**Stated task**
Return the lines starting at the beginning of the rows and ending at the line that contains "Looking at the", both included, reproducing them verbatim but without the pictures.

--- Start of Records supplied ---

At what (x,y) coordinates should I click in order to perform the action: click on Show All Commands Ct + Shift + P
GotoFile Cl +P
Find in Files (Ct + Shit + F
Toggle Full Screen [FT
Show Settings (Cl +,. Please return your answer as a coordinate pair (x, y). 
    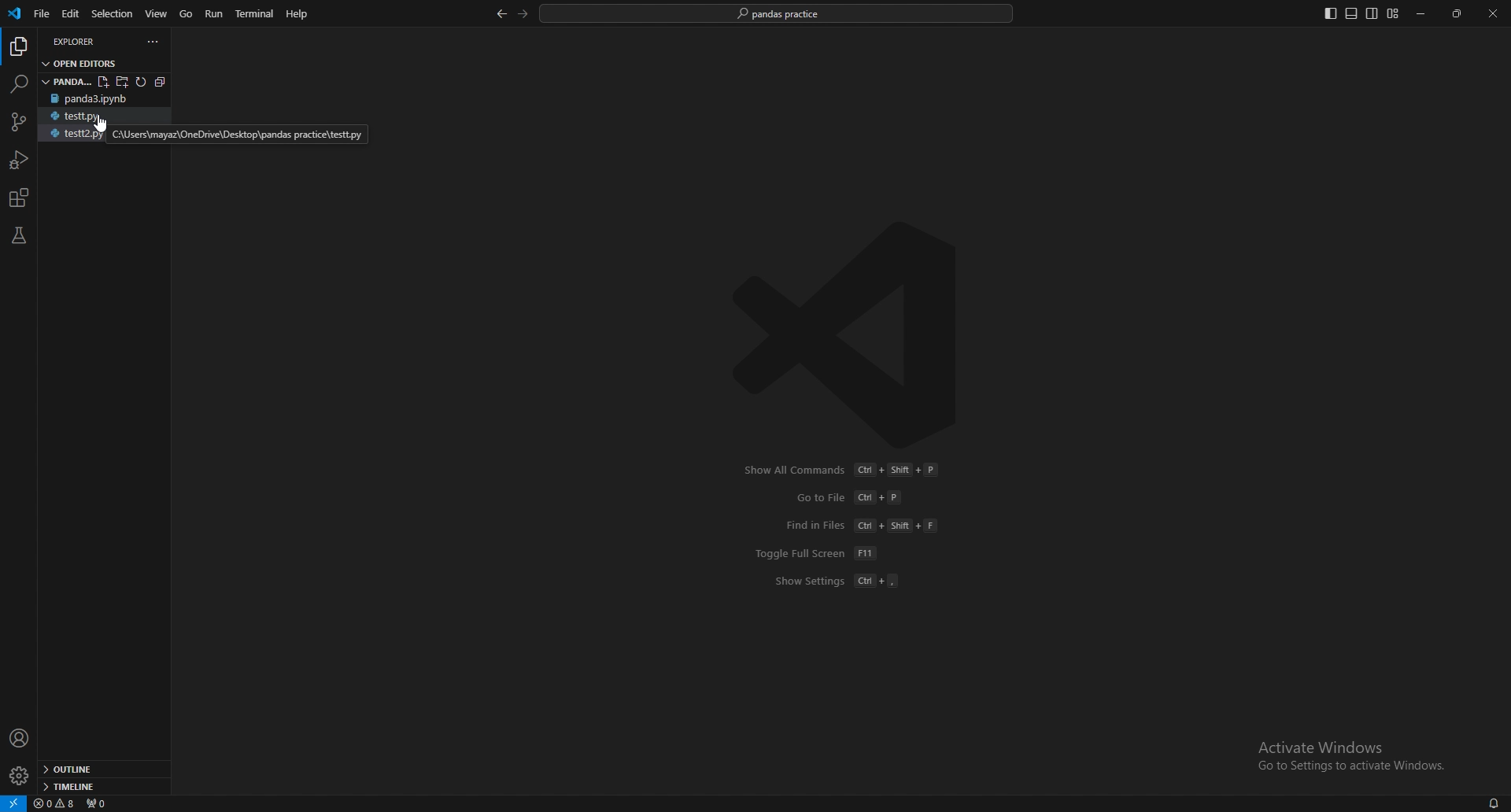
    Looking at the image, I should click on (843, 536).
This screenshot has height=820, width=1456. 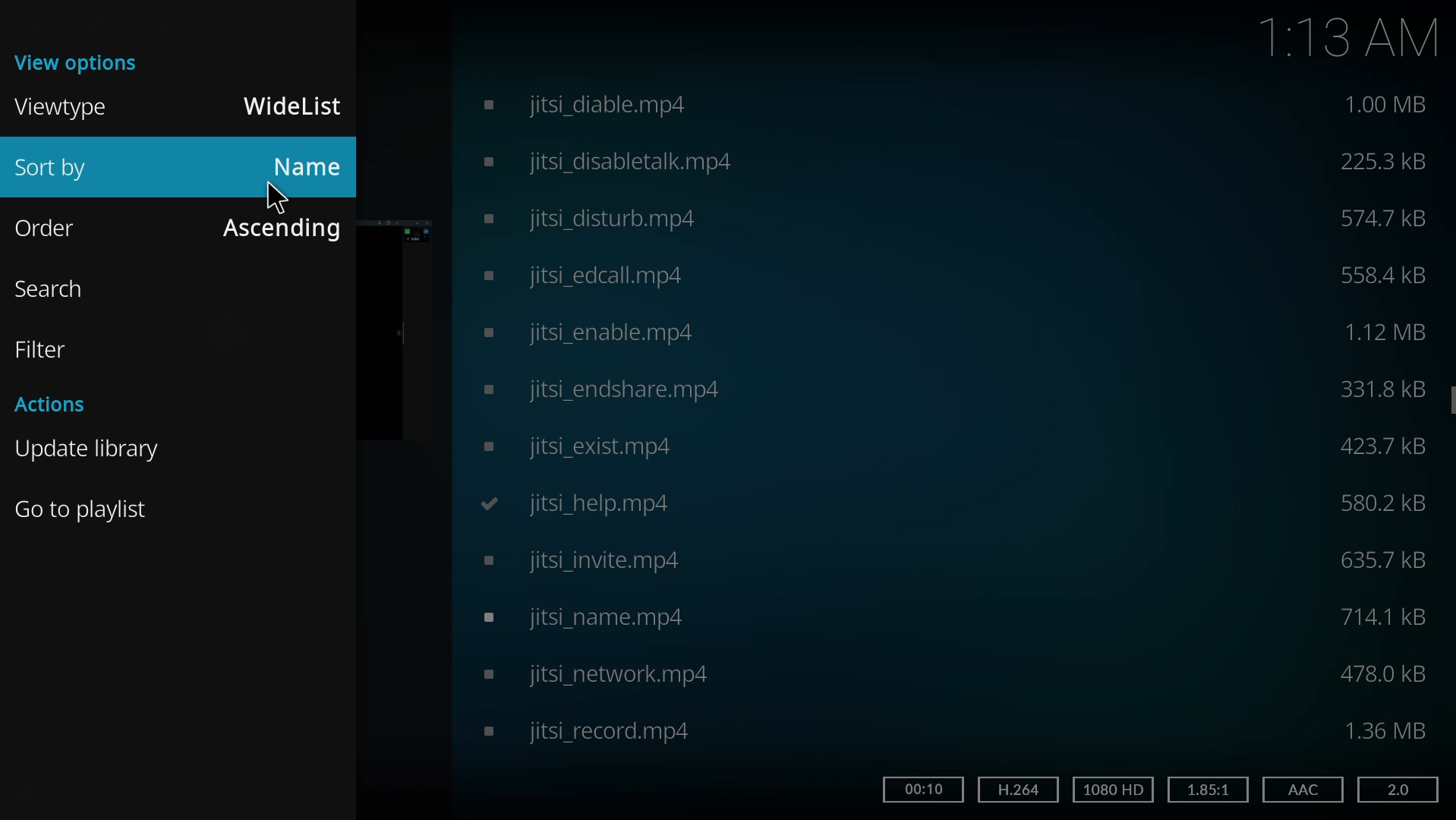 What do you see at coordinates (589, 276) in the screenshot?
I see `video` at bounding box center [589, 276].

--- End of Records supplied ---

**Response to the exercise**
At what (x,y) coordinates should I click in order to perform the action: click on Show All Commands Ct + Shift + P
GotoFile Cl +P
Find in Files (Ct + Shit + F
Toggle Full Screen [FT
Show Settings (Cl +,. Please return your answer as a coordinate pair (x, y). 
    Looking at the image, I should click on (843, 536).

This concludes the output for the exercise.